Bagian 1: Flashback

53 2 0
                                        

3 Bulan yang lalu.

"Aline lo dipanggil kepala sekolah."
Para siswa mulai bergunjing, memperlihatkan tatapan tak suka pada Aline. Dia memang sering dipanggil kepala sekolah karena hubungan ibunya dan kepala sekolah sangatlah dekat. Tak lama anak tadi kembali datang ke kelas memanggil nama lain.

"Eric lo juga..." Siswi itu kelihatan takut bicara pada Eric. Tidak hanya dia tapi semua siswa di sekolah ini takut pada Eric. Saudara kembar Aline itu pernah dikaitkan dengan rumor pembunuhan seorang siswi senior. Menurut kabar burung yang beredar, Ericlah dalang dari pembunuhan itu.

Eric berjalan melewati teman temannya yang memandangnya sampai keluar dari kelas. Wajahnya tampan dan kharismatik tapi sayangnya berandalan. Dan juga kabarnya otak dari pembunuhan sadis.

Bel masuk sudah berbunyi, tanda waktu pelajaran pertama. Wali kelas mulai masuk ke kelas ajarnya masing masing, mengecek daftar hadir siswa dan memberi arahan yang akan dilakukan hari ini.

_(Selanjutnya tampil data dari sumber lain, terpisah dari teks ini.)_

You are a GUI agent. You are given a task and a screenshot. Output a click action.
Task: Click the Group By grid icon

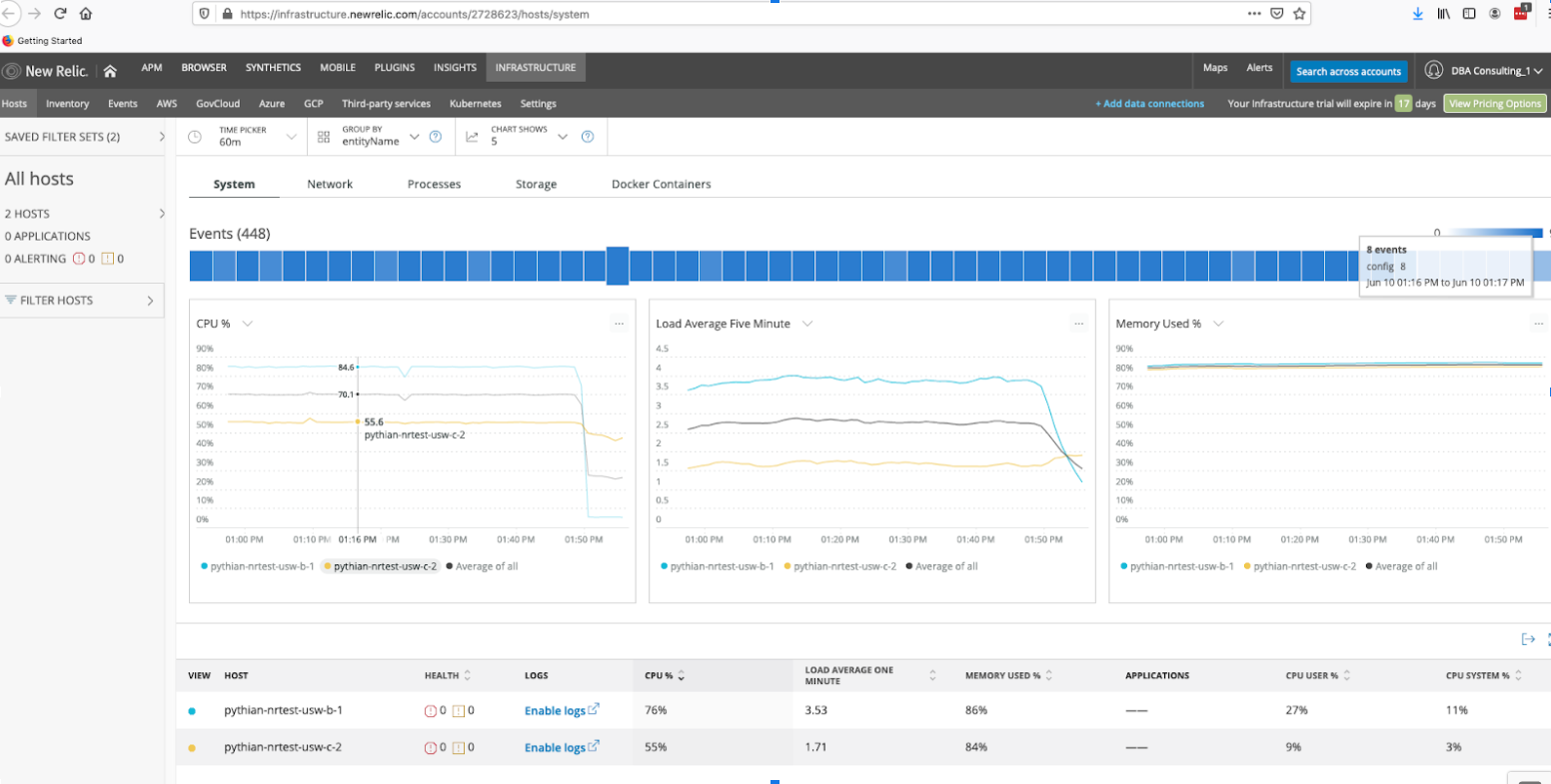coord(322,137)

Bu Rini, wali kelas 1-2 memandang ke seluruh penjuru kelas. "Karina, dibelakang kamu itu apa?"

Yaampun, hanya sepucuk kertas saja bisa menarik perhatian ya, batin Karina. Kemudian  mengambilnya dan membuang ke tempat sampah.

"Kalo gitu kan enak diliat. Lain kali kalau ada sampah langsung dibuang, jangan dicuekin. Sekian dari saya, tunggu gurunya ya, jangan ramai." Bu Rini mengambil berkas absensi dan meninggalkan kelas.

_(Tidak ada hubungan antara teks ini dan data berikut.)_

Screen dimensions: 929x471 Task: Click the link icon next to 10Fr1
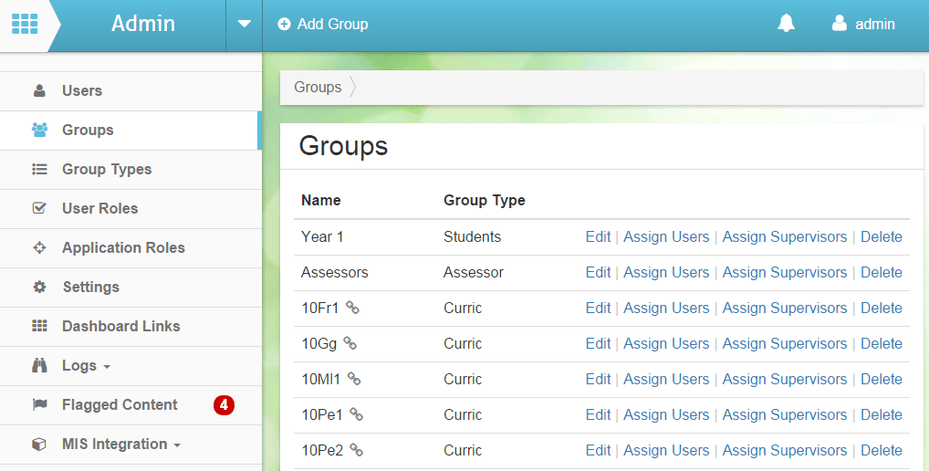tap(353, 307)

Kebalikannya Aline dan Eric masuk ke kelas menarik perhatian semua orang.

"Gausah liat liat." Kata Aline menatap teman temannya sinis. Dia termasuk orang yang suka membully adik kelas dan memerintah teman sekelasnya. Tidak ada yang berani dekat kecuali teman yang sama kastanya, saudara laki laki kembarnya, Eric Reynand. Dan...

"San besok kamu ada waktu nggak," Aline duduk didepan meja juara satu ekspresi terdingin yang pernah ada, Sanjaya Darelano. Seluruh sekolah tau San sangat tidak mudah di dekati bahkan orang terdekatnya sekalipun.

San hanya melihat Aline kemudian kembali mengacuhkannya. Aline terus merengek menanyakan apakah ada waktu luang untuknya, sedangkan San hanya diam menggulirkan sesuatu di handphone nya. Lama Aline duduk disana sambil tetap kukuh pada pendiriannya. Aline tidak bisa diganggu bahkan oleh Eric sekalipun. San menatap mata jernih Aline.

"Lin. Ada guru." Lalu atensinya kembali pada handphone.

Aline kesal dan kembali dengan terpaksa ke tempat duduknya. Sebelum duduk Aline melihat ke daerah pojok kelas. Dia melihat Karina dengan tak suka. Menurutnya semua ini gara gara Karina. Harusnya Eric membunuh perempuan brengsek itu saja. Dia sudah merebut apa yang harusnya menjadi miliknya. Ini tentu tidak adil dan harus direbut kembali bagaimanapun caranya.

> istirahat makan siang <

Ada pembagian kasta di wilayah cafetaria sekolah. Kasta pertama boleh memilih tempat duduk mereka dan menentukan wilayah mana yang tidak boleh ditempati. Kasta kedua yaitu terhitung yang jago bertarung. Bebas memilih makanan dan tempat duduk. Lalu kasta terakhir, atau bisa dibilang kelas pecundang. Mereka sering diperintah untuk membeli makanan, tidak bisa duduk di beberapa tempat, dan tidak boleh makan sebelum semua orang kasta pertama datang.

Karina sebenarnya masuk pada kasta pertama, karena papanya seorang direktur perusahaan. Ibu Karina aktif dalam kegiatan masyarakat dan pemimpin para aktivis lingkungan. Keluarga kecil yang harmonis dan bahagia sebelum Karina masuk ke sekolah ini.

Karina keluar dari kelasnya, menyusuri lorong dan berencana menuju cafetaria membeli beberapa snack yang mengenyangkan dan minuman dingin. Sialnya dia dicegat beberapa anak kasta dua, kelas 2. Karina tidak takut hanya saja malas. Pasti akan diminta uang jajannya lagi kali ini.